MChoice

Content Disclaimer
Copyright @2020.
All Rights Reserved.

StatsToDo: Multiple Choice Questions: Item Analysis

Links : Home Index (Subjects) Contact StatsToDo

Explanations

Introduction and References

This page provides explanations and support for item analysis of multiple choice questions as in the Calculations panel

Item analysis is a tool kit used during the development of multiple choice questions. It analyse each question within the context of the whole test, and estimates two characteristics of how difficult the question is, and how well it discriminates (separates) those who scores low and high in the test.

Nomenclature and clarifications

Users should be aware of the following nomenclature and data presentations used on this page

A row in the data, a subject, and a response are the same thing, and refers to answers of all questions from an individual in the data
A column in the data, a question, and an item are the same thing, and refers to answers of all responses to a question
A cell in the data table, and an answer are the same thing, and refers to the answer provided by a response to a question
By default, this page displays results of calculation with 4 decimal point precision. In the support panels of the page, to improve brevity and clarification 2 decimal point precision are presented
Proportions and probabilities are displayed as a value between 0.0 and 1.0. Users can multiply this by 100 to transform the results to percent(%).

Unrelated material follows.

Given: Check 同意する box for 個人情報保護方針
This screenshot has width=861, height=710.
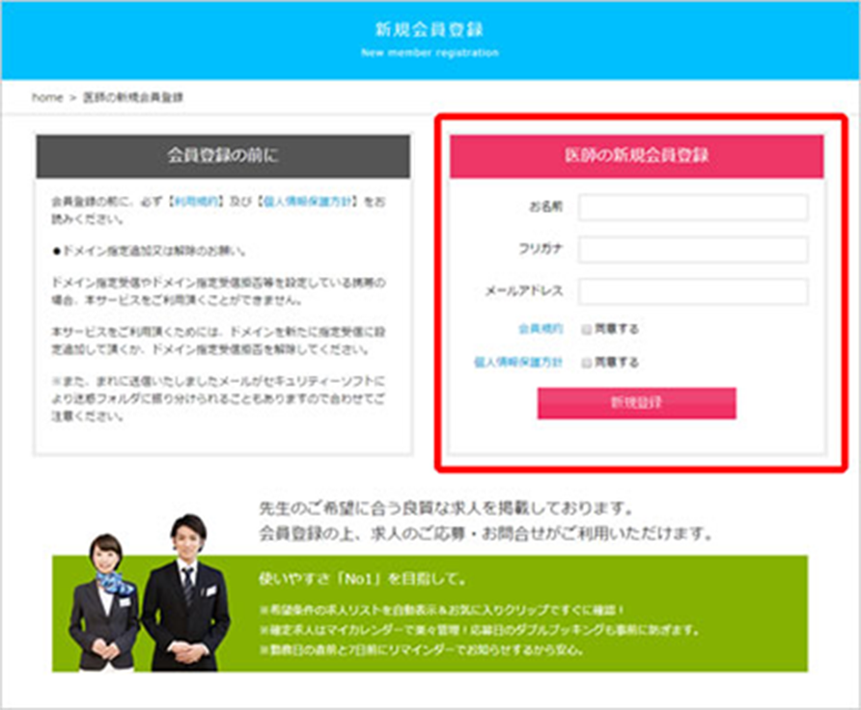Looking at the screenshot, I should pyautogui.click(x=586, y=364).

Detailed explanations and discussions are in the Example and Discussion subpanels

References

The creation and evaluation of multiple choice questions is a very large subject, and this page cannot hope to cover the references adequately. However, the following are easily accessible references on which this page and the accompanying program are based

https://www.washington.edu/assessment/scanning-scoring/scoring/reports/item-analysis/ A short but excellent tutorial on item analysis

http://www.ericae.net/ft/tamu/Espy.htm A paper presented in a conference, containing the algorithms which are presented on this page. Please note the paper contains few typos, and some of the tables are misaligned. However, the contents are clear enough to follow easily, and detailed enough to be the basis of the algorithm on this page. To gueard against lost in the future, as this article is in the public domain, and as I am fully referencing it, a copy of this article can be viewed here

https://en.wikipedia.org/wiki/Phi_coefficient The phi φ coefficient by Wikipedia

https://en.wikipedia.org/wiki/Point-biserial_correlation_coefficient Point Serial Correlation by Wikipedia

Example

This panel takes the user through the steps of calculation and explains the results produced, using the default example data in the Calculations panel

Default Example Data

The default example data are artificially created to demonstrate the algorithm, and does not reflect reality. It purports to be the results of a multiple choice test, using 10 questions (items) and on 50 students (responses). Three inputs are required.

A B C B B A D C E B
A B C C D A A E A B
A B C B D B D C C D
A A B B C D D C A D
A B B C B B B D E B
.....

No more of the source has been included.